Today, American paper money is signed by both the Secretary of the Treasury and the Treasurer of the United States. The Secretary is a well-known and powerful figure, but the Treasurer is usually an obscure political appointee. This was not always the case. When the national government was launched in 1789, all federal expenditures amounted to only three million dollars, the state department consisted of only Thomas Jefferson and three clerks, and the treasurer was personally responsible for the receipt and safekeeping of the government revenues.

It is not surprising, then, that President Washington asked well-known Philadelphia merchant and financier Samuel Meredith to be the nation's first Treasurer. Meredith had loyally served the nation first as a soldier during the American Revolution, then by loaning it money, and finally by participating in several societies launched in the 1780s by leading Philadelphians to advance the nation's commerce and industry. Their writings and plans paved the way for the first Secretary of the Treasury Alexander Hamilton's ambitious, and highly controversial financial program of the 1790s.
Lithograph of Green Hill.
Green Hill, the seat of Samuel Meredith, near Philadelphia.

Born at Philadelphia in 1741, Samuel Meredith was the son of Reese Meredith, a merchant and friend of markerGeorge Washington, Like his father, Meredith was well-to-do and well-connected. He married into the influential Cadwalader family, and was the brother-in-law of markerGeorge Clymer, a prominent Pennsylvania politician who signed the Declaration of Independence and after the war became an important Federalist leader in the state. Appointed a major and lieutenant colonel of the Third Battalion of Associators in 1776, known as the "Silk Stocking" Battalion because its members came from leading Philadelphia families, Meredith fought bravely enough at the battles of Trenton, Princeton, Brandywine, and Germantown to win promotion in 1777 to brigadier general of the Pennsylvania Militia. Resigning from the army in 1778, he served three terms in the Pennsylvania Assembly (1778-1783), and in 1786 was elected to the Confederation Congress.

In the mid-1780s Meredith joined the growing movement for a strong central government.
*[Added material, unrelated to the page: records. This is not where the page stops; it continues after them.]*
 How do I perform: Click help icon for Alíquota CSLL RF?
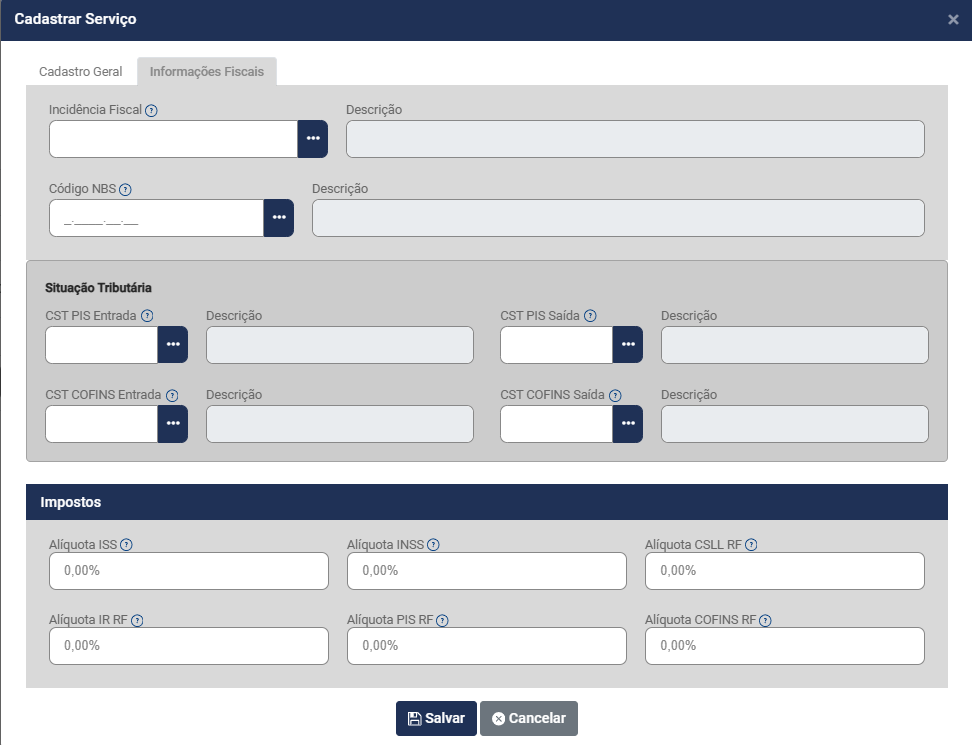751,545
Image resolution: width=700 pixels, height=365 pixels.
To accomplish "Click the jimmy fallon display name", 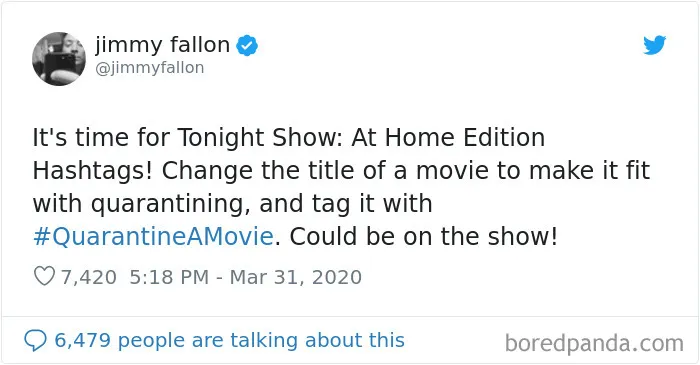I will (162, 45).
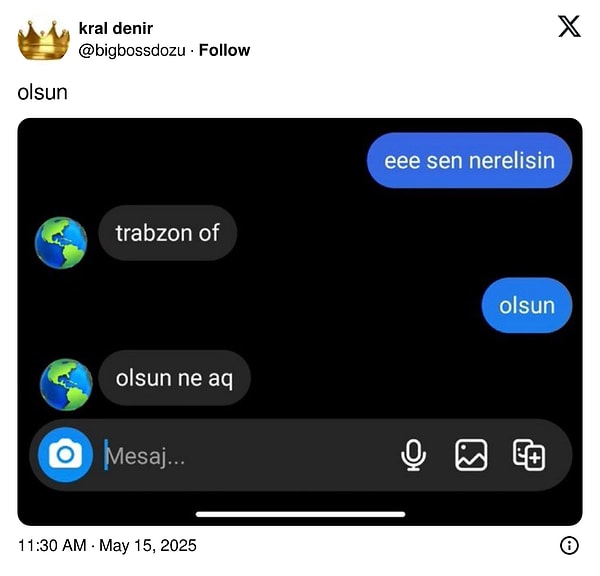Select the tweet caption text olsun

(x=42, y=92)
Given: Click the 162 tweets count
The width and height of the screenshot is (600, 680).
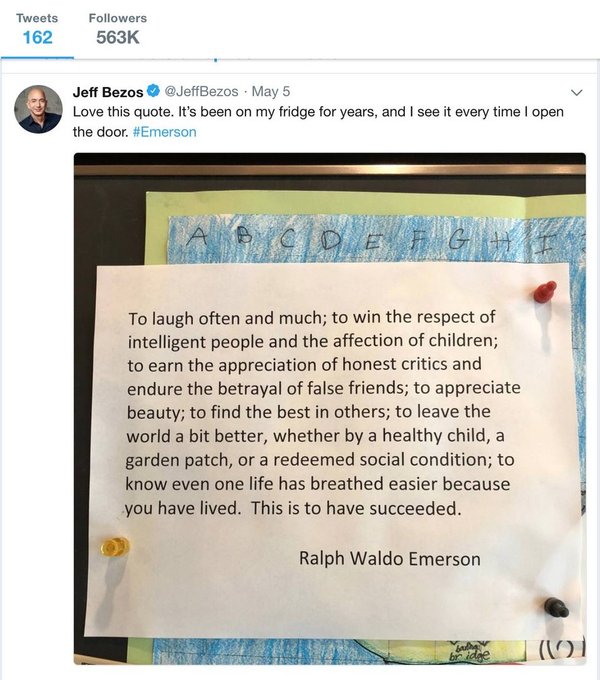Looking at the screenshot, I should click(36, 38).
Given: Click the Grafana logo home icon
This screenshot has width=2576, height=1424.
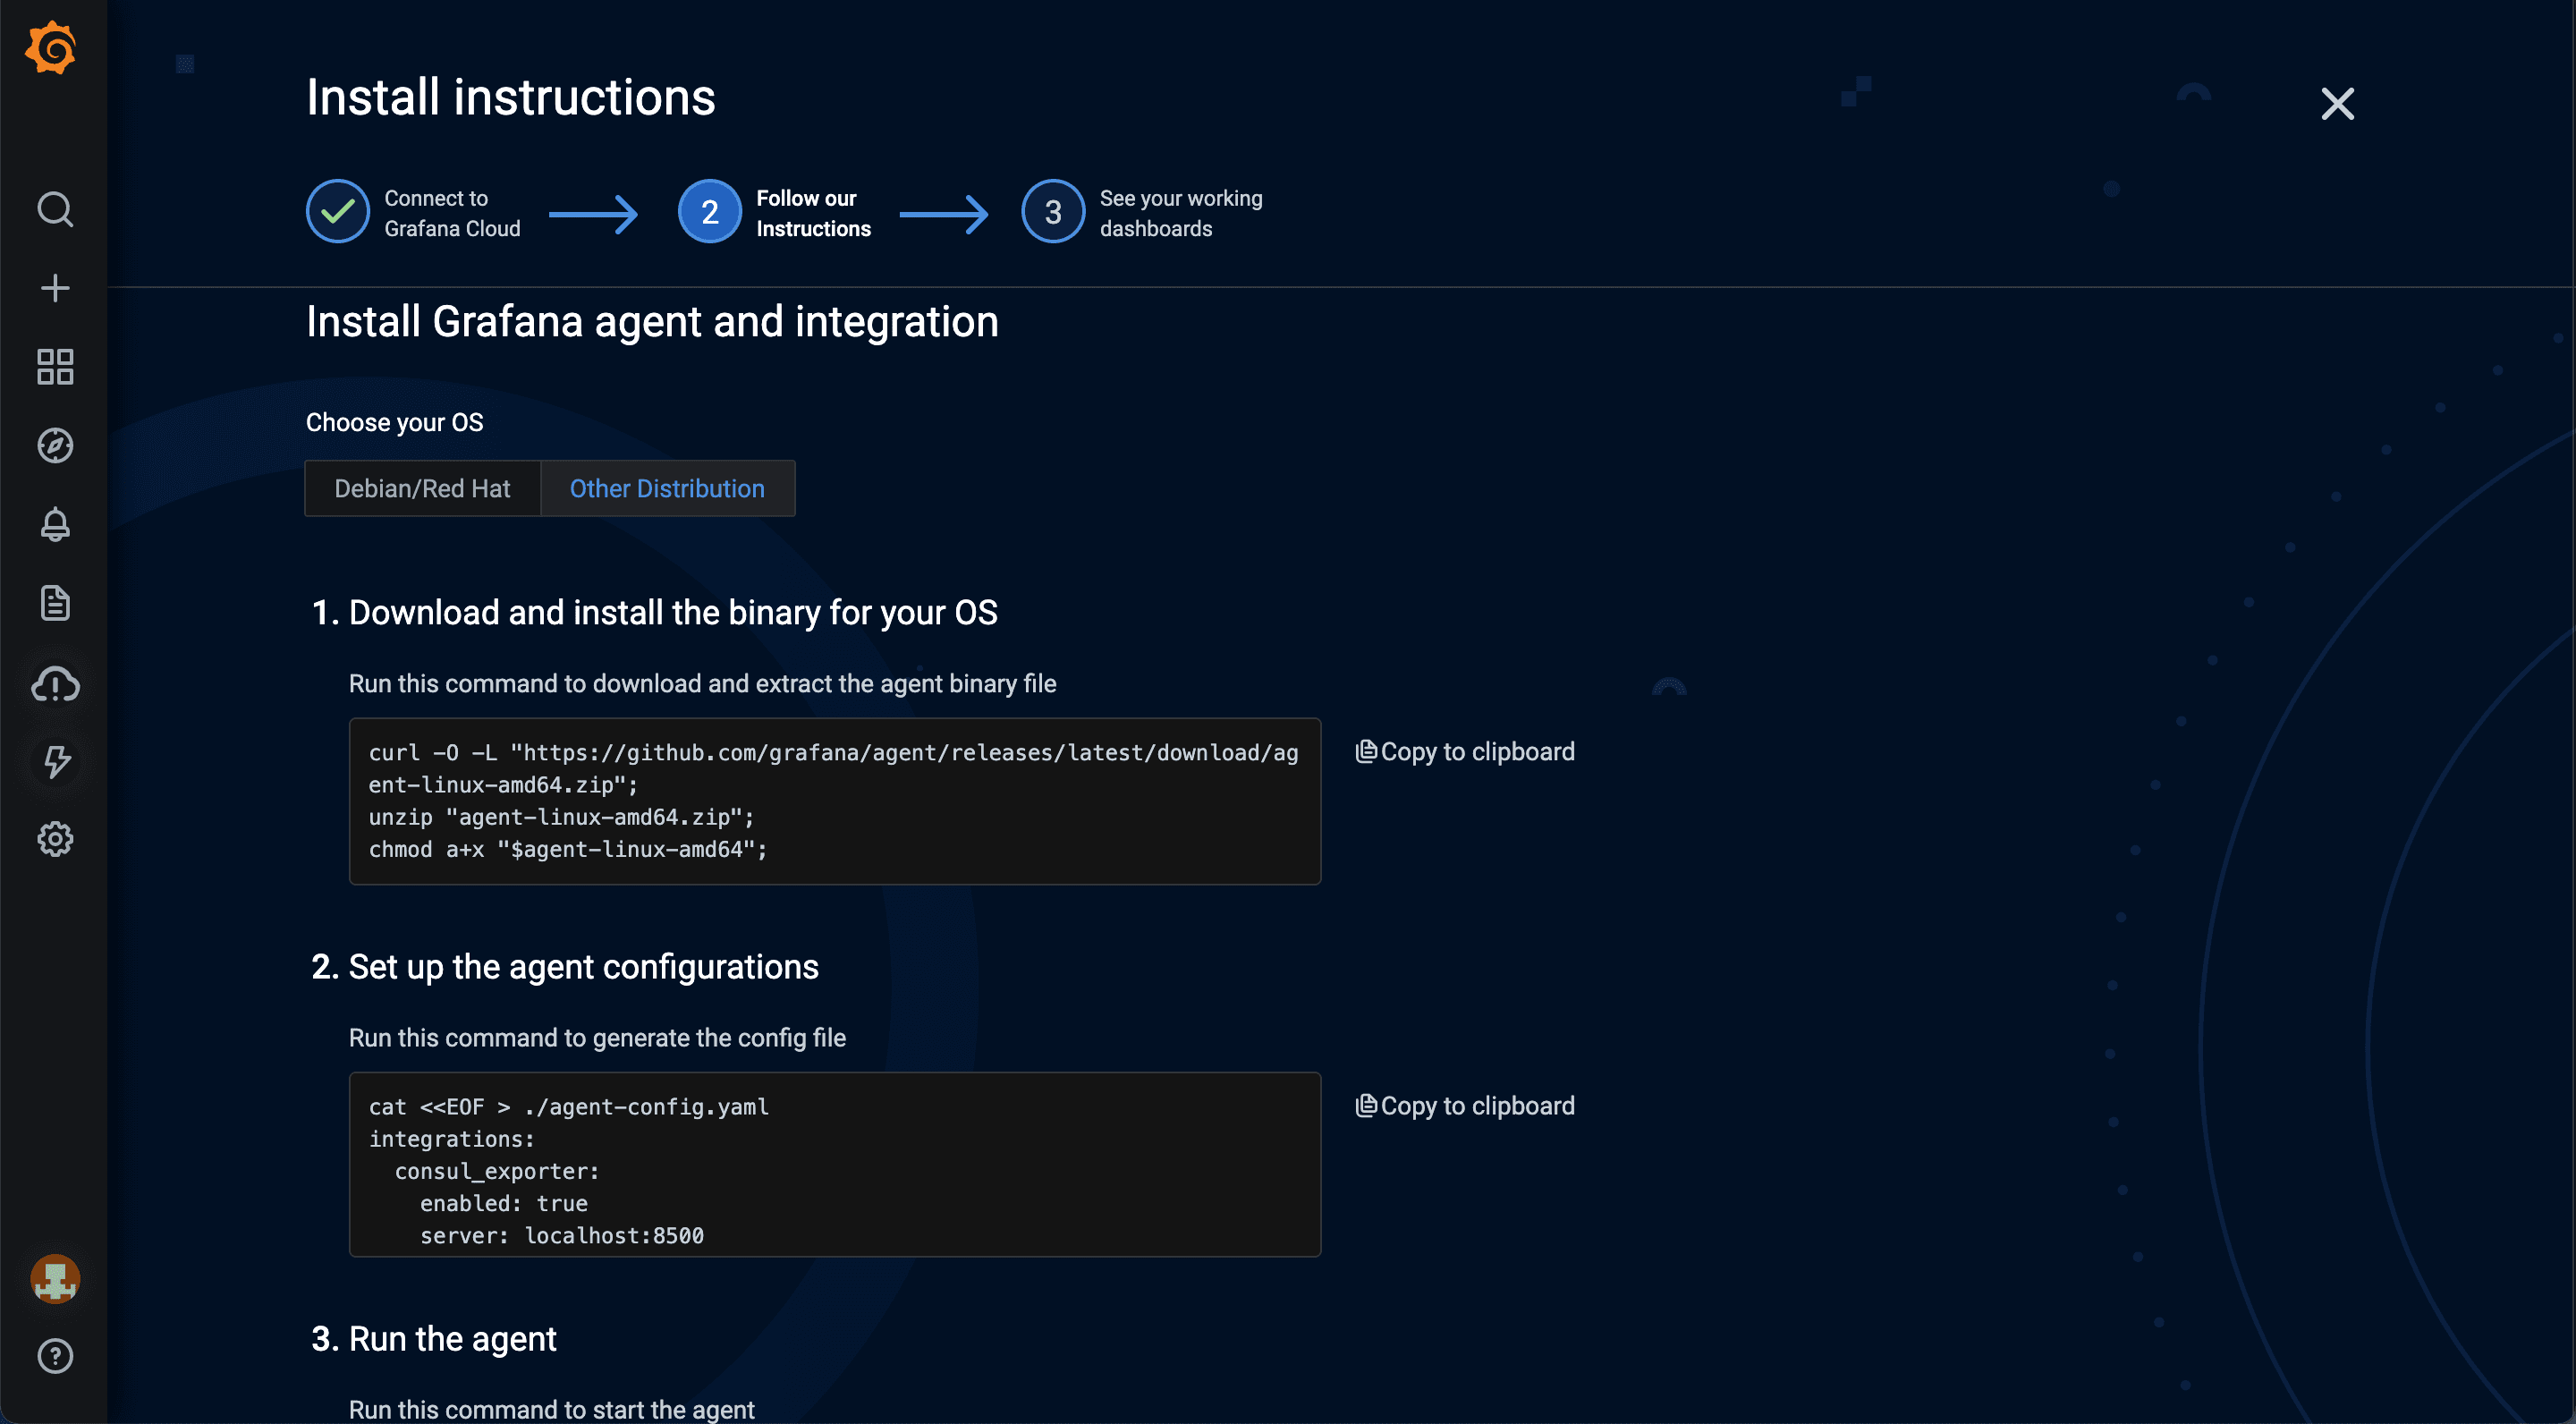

Like other Federalists who believed in government by the elite and scorned democracy, Meredith thought that the right to vote should be limited to holders of significant property. He also supported a balance of power in which an independent governor or President and judiciary would hold in check a popularly chosen lower house.

Meredith made important friends within the Federalist Party as a member of societies formed in Philadelphia to promote agriculture, banking, and manufacturing. Through them he secured appointment as surveyor of the port of Philadelphia after his term in Congress expired. A year later, in 1789, Congress appointed him the first United States Treasurer under the new Federal Constitution.

During his tenure in that position, Meredith supported the economic proposals of Secretary of the Treasury Alexander Hamilton, who defined the federalist agenda with his advocacy of a national bank, government support for manufactures, and the payment of interest at face value on the entire state and national debt by the federal government. (Hamilton did not, and in fact, could not afford immediately to pay the entire $70 million combined debt.) Meredith served as Treasurer of the United States from September 11, 1789, until December 1, 1801, when he resigned to avoid service under incoming Republican President Thomas Jefferson. Meredith lived comfortably at his country home, "Belmont Manor," near Pleasant Mount, Wayne County, where he died on February 10, 1817.